The Iconic and the Apophatic: Charles Williams and the Two Ways

I’m not sure when I first read the novels of Charles Williams. Perhaps in seminary. Perhaps in the early 80s. I do know that my copy of The Place of the Lion, for example, originally cost me $2.95. (Was there really a time when I could slip a dime into the machine and pull out a six-ounce bottle of Coke?)

I recall my initial response to the novels—absolute, dizzying disorientation. I had never read anything like them before. I had been an English lit major in college and had read tons and tons of British and American novels, but Williams’s novels were unlike anything I had encountered before. I am tempted to say that they are a genre unto themselves. They are often described as “supernatural thrillers.” This is accurate as far as it goes, but the novels are also so much more. At their best they might be described as epiphanies of divine mystery, whom Williams refers to as “the Mercy” and “the Omnipotence.” In the world of Charles Williams, the world of spirit indwells the world of the material. At any moment the veil between the two realms may disappear, and we are confronted with the Mystery who can be neither named nor manipulated.

And so I thought I would revisit Charles Williams during my two-week holiday in the mountains of Western North Carolina. Thanks to the recommendation of one of our readers, I chose The Place of the Lion. This was a good choice for me, as I have been reflecting recently on the apophatic experience of God in contrast to the symbolic or iconic experience of God. As Sørina Higgins notes in her blog article “Drunkards or Monks?” Williams sought to maintain a delicate balance between the Way of Negation and the Way of Affirmation. In Williams’s memorable words: “This also is Thou; neither is this Thou.”

C. S. Lewis describes Williams’s understanding of the two ways to God:

Two spiritual maxims were constantly present to the mind of Charles Williams: ‘This also is Thou’ and ‘Neither is this Thou’. Holding the first we see that every created thing is, in its degree, an image of God, and the ordinate and faithful appreciation of that thing a clue which, truly followed, will lead back to Him. Holding the second we see that every created thing, the highest devotion to moral duty, the purest conjugal love, the saint and the seraph, is no more than an image, that every one of them, followed for its own sake and isolated from its source, becomes an idol whose service is damnation. The first maxim is the formula of the Romantic Way, the ‘affirmation of images’: the second is that of the Ascetic Way, the ‘rejection of images’. Every soul must in some sense follow both. The Ascetic must honour marriage and poetry and wine and the face of nature even while he rejects them; the Romantic must remember even in his Beatrician moment ‘Neither is this Thou’.

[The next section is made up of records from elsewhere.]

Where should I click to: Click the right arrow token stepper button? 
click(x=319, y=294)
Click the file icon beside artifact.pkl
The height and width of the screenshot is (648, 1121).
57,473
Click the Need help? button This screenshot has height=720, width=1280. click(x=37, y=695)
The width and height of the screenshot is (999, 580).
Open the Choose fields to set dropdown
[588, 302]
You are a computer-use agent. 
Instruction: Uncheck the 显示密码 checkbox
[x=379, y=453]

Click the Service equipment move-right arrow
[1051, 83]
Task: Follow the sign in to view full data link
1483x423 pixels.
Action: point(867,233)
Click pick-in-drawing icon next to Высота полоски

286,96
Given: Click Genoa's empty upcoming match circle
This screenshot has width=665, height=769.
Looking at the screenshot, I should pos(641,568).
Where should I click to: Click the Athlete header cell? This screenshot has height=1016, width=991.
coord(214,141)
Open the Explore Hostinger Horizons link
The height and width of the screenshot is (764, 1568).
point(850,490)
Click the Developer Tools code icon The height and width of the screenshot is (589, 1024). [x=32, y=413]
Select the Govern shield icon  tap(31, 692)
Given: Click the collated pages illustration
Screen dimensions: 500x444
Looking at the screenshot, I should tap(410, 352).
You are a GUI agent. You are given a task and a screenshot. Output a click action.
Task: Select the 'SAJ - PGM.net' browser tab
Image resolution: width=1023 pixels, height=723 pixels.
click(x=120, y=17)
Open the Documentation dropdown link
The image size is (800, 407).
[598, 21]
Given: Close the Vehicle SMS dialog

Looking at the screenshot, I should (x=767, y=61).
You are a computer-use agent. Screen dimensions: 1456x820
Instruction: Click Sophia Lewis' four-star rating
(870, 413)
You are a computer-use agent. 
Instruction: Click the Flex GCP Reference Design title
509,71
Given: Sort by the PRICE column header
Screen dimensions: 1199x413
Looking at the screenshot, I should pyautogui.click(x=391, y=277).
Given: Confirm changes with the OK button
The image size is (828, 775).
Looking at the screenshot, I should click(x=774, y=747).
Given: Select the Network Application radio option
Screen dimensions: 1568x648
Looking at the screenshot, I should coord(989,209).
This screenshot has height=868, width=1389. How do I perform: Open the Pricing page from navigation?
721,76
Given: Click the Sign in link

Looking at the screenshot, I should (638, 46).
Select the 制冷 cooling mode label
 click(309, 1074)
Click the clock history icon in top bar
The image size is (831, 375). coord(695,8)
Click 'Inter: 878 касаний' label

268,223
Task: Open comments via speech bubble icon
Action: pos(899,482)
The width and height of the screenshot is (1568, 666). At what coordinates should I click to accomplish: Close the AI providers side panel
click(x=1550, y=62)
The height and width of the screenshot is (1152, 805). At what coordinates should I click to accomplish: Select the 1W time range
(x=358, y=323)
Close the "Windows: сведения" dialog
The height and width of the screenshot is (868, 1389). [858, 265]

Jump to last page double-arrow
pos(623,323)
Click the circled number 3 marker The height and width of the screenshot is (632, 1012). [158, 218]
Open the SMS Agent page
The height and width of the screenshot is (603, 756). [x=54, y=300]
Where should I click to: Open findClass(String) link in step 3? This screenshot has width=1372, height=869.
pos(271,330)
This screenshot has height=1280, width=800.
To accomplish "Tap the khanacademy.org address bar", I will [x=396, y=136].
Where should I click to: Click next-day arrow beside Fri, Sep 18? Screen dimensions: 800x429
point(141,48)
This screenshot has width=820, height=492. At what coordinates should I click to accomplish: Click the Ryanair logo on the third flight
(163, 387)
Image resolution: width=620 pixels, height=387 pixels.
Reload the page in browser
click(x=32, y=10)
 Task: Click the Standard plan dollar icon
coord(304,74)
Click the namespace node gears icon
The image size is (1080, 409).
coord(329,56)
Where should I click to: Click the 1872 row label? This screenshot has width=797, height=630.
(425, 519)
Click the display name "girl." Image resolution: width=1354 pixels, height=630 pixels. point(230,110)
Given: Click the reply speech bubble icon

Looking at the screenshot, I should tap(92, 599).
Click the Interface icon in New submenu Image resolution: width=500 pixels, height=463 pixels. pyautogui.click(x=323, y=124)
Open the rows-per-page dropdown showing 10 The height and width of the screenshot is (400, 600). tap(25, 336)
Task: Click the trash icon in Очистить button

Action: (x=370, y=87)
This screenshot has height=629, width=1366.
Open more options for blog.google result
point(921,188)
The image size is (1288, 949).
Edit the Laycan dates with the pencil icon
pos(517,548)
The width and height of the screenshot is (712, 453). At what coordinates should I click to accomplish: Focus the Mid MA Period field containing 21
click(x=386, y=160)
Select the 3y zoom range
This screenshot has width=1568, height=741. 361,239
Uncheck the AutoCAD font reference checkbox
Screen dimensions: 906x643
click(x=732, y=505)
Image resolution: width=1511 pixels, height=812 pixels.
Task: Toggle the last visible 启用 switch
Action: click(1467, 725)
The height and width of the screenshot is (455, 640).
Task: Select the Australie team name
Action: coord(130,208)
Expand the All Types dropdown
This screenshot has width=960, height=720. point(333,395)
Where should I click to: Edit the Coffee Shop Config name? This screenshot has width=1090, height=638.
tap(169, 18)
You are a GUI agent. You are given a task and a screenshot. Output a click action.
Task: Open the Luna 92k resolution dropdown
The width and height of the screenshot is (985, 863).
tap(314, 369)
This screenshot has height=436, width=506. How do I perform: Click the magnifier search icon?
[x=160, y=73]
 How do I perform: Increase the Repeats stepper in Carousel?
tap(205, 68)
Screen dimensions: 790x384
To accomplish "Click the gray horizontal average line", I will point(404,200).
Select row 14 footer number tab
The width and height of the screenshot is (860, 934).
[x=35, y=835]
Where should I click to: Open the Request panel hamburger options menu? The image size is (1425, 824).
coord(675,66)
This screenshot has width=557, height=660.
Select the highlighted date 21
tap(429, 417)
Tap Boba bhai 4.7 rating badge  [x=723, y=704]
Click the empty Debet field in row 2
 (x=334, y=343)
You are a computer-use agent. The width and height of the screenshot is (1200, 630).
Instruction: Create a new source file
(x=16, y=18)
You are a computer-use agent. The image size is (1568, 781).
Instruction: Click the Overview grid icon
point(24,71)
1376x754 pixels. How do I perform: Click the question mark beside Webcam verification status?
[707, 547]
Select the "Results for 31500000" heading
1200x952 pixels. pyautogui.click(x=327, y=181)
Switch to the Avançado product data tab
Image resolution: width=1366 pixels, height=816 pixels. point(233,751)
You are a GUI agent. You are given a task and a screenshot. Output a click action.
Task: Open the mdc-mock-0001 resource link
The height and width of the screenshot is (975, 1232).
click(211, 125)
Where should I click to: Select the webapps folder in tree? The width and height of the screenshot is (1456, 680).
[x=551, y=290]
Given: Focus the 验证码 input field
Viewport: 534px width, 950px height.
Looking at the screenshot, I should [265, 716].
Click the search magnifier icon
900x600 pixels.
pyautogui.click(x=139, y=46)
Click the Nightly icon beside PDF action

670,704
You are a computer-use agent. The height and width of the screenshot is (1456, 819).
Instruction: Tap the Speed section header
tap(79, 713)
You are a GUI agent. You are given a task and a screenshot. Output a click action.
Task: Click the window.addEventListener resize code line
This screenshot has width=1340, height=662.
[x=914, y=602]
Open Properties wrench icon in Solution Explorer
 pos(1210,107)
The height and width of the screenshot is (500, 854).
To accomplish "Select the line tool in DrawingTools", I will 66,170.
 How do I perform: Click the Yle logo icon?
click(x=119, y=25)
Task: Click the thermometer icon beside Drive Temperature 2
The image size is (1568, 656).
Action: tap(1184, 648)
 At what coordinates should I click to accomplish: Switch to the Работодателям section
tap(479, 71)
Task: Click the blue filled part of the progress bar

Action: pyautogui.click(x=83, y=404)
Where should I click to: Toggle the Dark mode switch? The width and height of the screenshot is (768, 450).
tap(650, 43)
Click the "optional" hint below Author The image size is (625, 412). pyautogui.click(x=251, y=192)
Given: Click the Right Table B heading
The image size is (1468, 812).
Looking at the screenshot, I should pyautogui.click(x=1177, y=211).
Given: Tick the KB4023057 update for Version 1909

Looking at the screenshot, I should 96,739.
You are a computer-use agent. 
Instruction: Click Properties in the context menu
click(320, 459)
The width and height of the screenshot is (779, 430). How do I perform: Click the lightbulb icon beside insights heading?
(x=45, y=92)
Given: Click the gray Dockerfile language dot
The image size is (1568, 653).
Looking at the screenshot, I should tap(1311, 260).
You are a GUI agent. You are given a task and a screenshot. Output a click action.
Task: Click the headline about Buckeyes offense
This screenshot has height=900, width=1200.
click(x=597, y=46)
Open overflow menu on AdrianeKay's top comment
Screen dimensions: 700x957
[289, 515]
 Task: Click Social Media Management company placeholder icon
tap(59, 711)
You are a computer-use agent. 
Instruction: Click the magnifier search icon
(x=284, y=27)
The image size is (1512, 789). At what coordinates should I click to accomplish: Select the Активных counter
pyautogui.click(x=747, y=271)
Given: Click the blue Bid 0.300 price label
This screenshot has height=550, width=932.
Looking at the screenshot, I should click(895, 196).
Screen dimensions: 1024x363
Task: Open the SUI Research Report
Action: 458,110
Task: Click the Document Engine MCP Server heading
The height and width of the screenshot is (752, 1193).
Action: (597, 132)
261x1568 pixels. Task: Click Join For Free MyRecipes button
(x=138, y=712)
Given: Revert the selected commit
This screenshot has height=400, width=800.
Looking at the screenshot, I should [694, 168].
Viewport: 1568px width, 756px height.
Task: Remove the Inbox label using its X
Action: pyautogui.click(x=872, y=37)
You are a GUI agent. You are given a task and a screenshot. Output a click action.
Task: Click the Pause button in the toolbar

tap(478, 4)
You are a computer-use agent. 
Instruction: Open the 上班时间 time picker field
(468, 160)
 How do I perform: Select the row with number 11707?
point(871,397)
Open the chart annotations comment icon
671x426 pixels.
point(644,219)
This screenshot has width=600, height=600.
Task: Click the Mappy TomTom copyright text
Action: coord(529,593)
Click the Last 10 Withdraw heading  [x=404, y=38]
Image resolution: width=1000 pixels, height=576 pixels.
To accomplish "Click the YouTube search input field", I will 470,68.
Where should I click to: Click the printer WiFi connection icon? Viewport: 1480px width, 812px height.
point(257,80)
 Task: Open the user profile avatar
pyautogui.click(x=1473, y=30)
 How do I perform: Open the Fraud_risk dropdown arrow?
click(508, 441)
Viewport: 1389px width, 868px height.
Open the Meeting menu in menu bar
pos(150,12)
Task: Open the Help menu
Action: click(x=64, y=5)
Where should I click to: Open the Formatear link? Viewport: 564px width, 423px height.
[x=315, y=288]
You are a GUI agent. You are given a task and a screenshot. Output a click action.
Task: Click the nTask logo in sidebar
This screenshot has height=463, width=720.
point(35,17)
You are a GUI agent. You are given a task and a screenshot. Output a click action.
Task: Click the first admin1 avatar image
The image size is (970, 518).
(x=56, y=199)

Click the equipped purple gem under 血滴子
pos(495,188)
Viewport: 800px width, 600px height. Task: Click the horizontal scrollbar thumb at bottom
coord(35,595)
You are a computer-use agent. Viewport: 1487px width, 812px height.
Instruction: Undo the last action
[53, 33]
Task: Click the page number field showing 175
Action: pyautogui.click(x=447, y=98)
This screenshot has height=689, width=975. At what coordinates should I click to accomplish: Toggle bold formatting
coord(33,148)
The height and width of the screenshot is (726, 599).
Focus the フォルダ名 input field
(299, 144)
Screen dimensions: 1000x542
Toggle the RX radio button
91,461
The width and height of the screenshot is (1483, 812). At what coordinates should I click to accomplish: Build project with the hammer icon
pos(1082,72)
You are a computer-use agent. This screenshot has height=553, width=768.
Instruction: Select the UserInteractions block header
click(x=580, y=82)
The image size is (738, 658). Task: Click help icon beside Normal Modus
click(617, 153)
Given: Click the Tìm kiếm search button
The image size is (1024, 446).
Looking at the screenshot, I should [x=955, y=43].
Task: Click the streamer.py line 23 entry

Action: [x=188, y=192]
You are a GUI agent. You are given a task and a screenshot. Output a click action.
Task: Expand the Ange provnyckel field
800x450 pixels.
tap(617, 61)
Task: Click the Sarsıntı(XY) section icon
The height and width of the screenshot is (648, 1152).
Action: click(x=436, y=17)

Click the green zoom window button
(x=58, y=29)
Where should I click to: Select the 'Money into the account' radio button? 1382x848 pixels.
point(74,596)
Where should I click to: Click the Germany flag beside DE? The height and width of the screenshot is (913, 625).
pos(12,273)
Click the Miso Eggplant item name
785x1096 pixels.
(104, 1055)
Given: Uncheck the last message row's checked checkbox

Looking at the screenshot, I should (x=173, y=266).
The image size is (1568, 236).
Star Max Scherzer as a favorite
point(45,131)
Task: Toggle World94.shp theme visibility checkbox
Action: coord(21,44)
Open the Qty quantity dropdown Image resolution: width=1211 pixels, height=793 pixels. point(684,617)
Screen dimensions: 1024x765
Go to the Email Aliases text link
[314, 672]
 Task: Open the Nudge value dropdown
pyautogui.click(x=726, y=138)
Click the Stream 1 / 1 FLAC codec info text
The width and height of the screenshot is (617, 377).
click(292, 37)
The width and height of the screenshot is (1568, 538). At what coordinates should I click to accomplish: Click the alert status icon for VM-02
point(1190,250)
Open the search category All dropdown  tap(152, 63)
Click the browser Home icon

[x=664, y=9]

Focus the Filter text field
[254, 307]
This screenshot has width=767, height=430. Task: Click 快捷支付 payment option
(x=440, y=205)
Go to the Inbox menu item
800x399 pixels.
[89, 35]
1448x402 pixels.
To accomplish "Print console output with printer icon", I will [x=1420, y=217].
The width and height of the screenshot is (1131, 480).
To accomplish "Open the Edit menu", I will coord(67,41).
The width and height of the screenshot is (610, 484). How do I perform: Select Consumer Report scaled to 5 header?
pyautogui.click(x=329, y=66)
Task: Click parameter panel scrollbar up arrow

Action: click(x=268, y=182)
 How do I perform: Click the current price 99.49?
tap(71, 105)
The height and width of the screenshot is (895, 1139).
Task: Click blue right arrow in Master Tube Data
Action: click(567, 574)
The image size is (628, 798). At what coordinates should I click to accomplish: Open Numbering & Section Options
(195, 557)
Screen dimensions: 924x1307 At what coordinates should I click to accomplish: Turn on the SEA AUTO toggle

In The Place of the Lion the affirmative and negative ways are represented by Anthony and Richardson. In the chapter “The Place of Friendship,” Anthony reflects on the two ways:

His friend. The many moments of joy and deep content which their room had held had in them something of the nature of holy innocence. There had been something in them which was imparted, by Love to love, and which had willed to save them now. Much was possible to a man in solitude; perhaps the final transmutations and achievements in the zones on the yonder side of the central Knowledge were possible only to the spirit in solitude. But some things were possible only to a man in companionship, and of these the most important was balance. No mind was so good that it did not need another mind to counter and equal it, and to save it from conceit and blindness and bigotry and folly. Only in such a balance could humility be found, humility which was a lucid speed to welcome lucidity whenever and wherever it presented itself. (p. 187)

In the final chapter Anthony and Richardson have the following exchange:

That strange impulse however, to which in the serious and gay humour that possessed him he had given the name of the necessity, allowed [Anthony] to wander slowly down the station road, till he saw Richardson walking swiftly along to meet him; then he quickened his own steps. They looked at each other curiously.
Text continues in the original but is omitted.